Internal Monologue Of A Blood Ogre LordApproximately Four Minutes Before Everything Went WrongAnd Two Minutes After It Had Already Started Going Wrong
I am Kargath the Consuming.
I have destroyed eleven Hunter teams.
Eleven.
Not defeated. Not repelled. Destroyed. Completely. With considerable efficiency and some personal satisfaction.
The eleventh team was a B-Rank response unit that arrived with specialized equipment and a formation strategy and a speech about justice. The speech took forty seconds. I destroyed them in thirty five. I didn't even wait for the speech to finish. That felt appropriate.
I stepped through the Gate into this city forty seconds ago.
The city is large. Loud.
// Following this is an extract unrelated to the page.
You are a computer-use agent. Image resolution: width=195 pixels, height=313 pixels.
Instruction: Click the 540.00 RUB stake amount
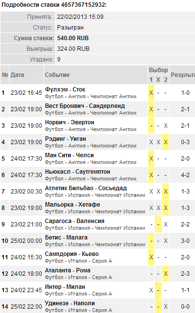click(73, 38)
Full of the small creatures in metal boxes. The usual.
I have destroyed eleven Hunter teams.
I am not concerned.
There is a man on the road.
He is not running.
He is not in colored armor.
He is crouching on the pavement pressing his hand flat against it and looking at the ground with the expression of someone doing something very specific that they do not want interrupted.
He has no aura.
His mana is—
I checked.
It is the ambient background of the street.
He is weaker than the pavement he is pressing his hand against.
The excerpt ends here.